Stored items:
++++++++

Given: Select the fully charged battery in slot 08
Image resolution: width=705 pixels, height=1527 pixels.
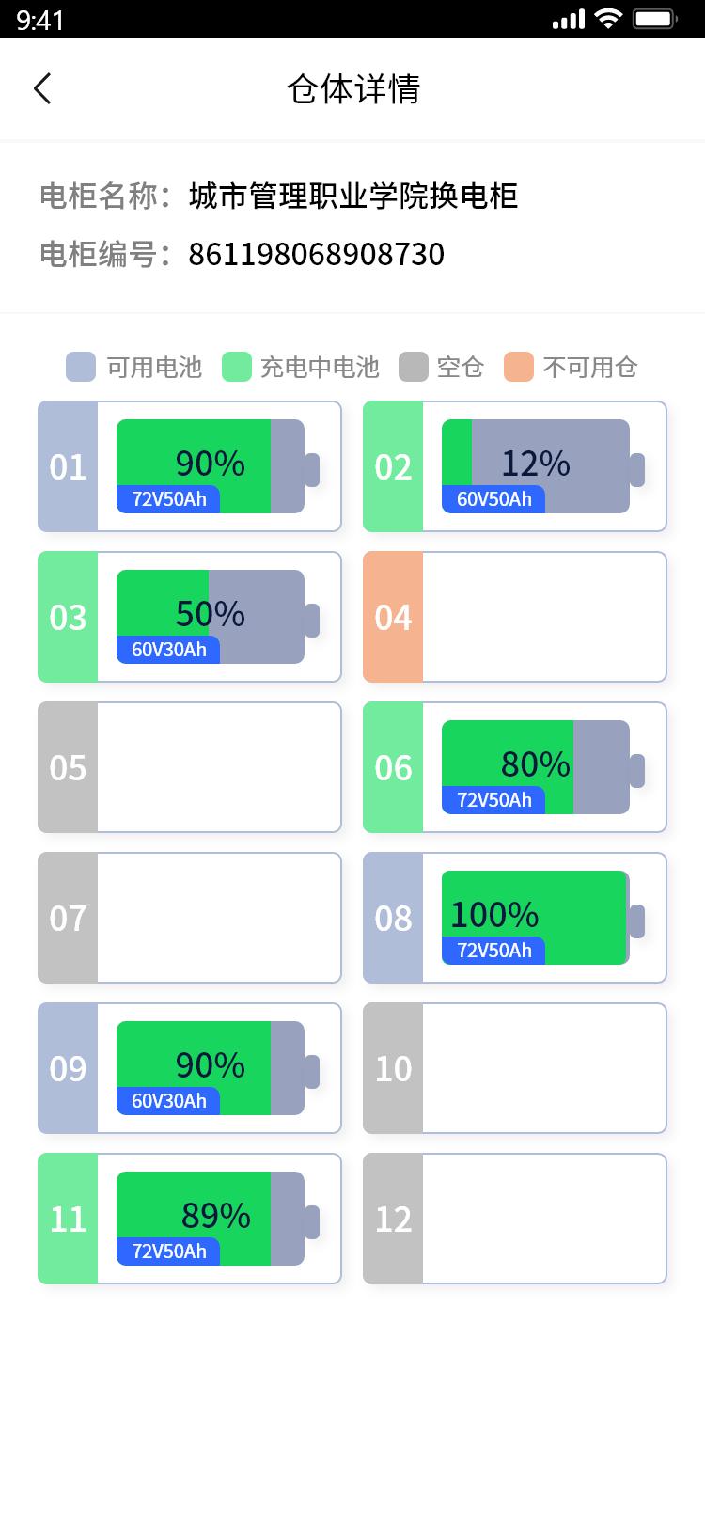Looking at the screenshot, I should pos(536,917).
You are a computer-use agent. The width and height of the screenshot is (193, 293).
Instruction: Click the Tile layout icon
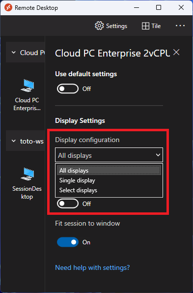point(145,26)
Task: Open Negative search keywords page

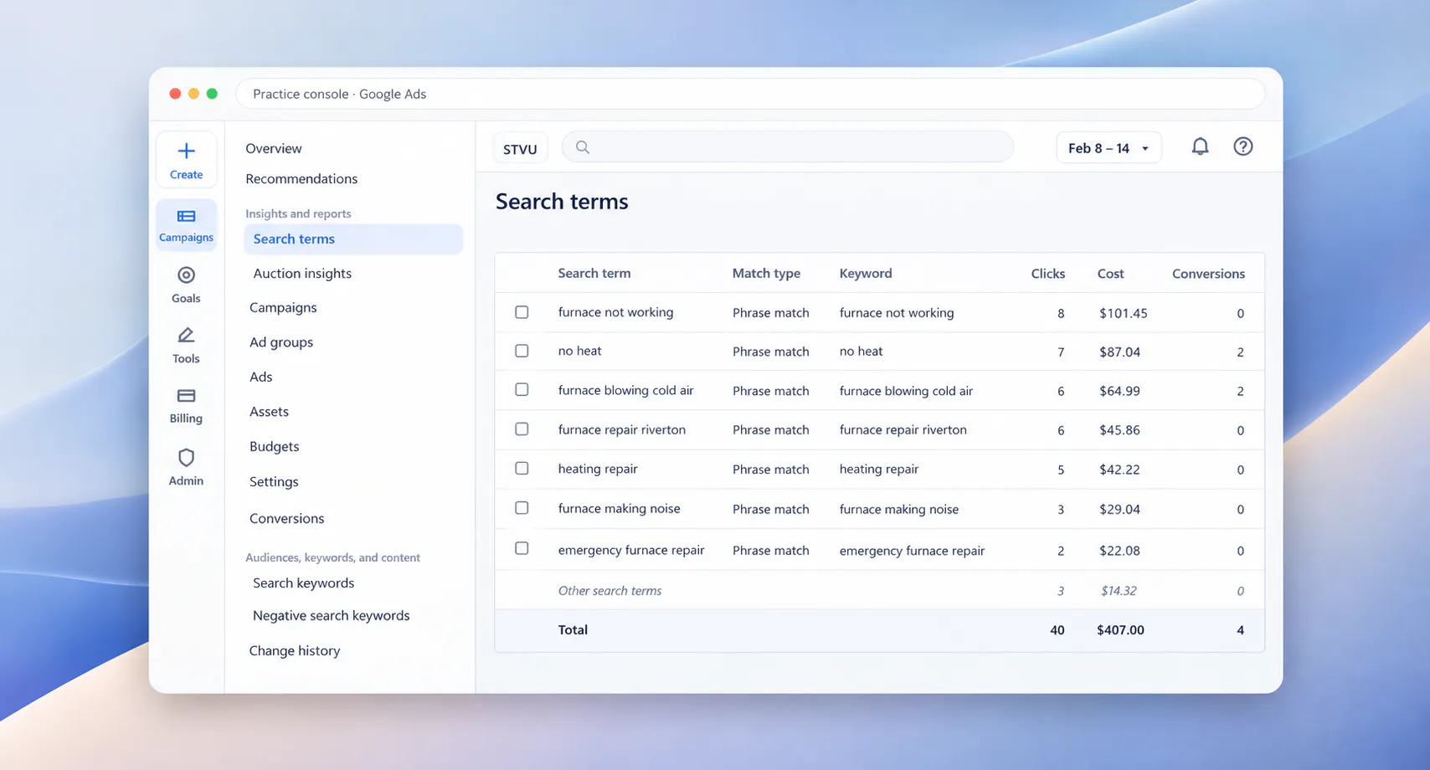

++++++++

Please repeat the lines above from the line containing "Image resolution: width=705" through the final line, both included, exactly as they stand and without pictures.

Image resolution: width=705 pixels, height=1527 pixels.
Looking at the screenshot, I should pos(536,917).
You are a computer-use agent. The width and height of the screenshot is (193, 293).
Instruction: Click the Tile layout icon
point(145,26)
Task: Open Negative search keywords page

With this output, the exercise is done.